Keywords - Adders, Quantum-dot Cellular Automata (QCA), Majority Gates (MG).
1. Introduction
Quantum-dot Cellular Automata (QCA) is an efficient technology to create computing devices. QCA is a
suitable candidate for the next generation of digital systems. A quantum-dot cellular automaton (QCA) is a new
nanotechnology that can help us to reach low-power consumption, high device density, and high clock frequency.

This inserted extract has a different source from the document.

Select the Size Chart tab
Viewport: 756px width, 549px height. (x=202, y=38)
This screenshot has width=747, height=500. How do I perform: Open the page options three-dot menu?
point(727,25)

QCA size is smaller than CMOS it can, even be implemented in molecule or atom size. QCA power consumption is
extremely lower than CMOS because there are not any current in the circuit and output capacity. In recent years
CMOS technology demonstrated that it can be readily challenged by other technologies when it arrives at nanoregimes. Due to serious CMOS technology restrictions in nano-scales, researchers have investigated alternative
technologies [2]. As the electronic CMOS transistor technology for information processing approaches its limits,
new possibilities for the implementation of digital information processing are being explored. Among those raising
greatest interest are Quantum Cellular Automata (QCA). QCA are matrixes of cells, in which information is stored
as the position of couples of electrons bound within cell borders. Neighbour cells interact by means of electric
Columbian repulsion, and cell state can be frozen at will by controlling a potential barrier rising signal (clock).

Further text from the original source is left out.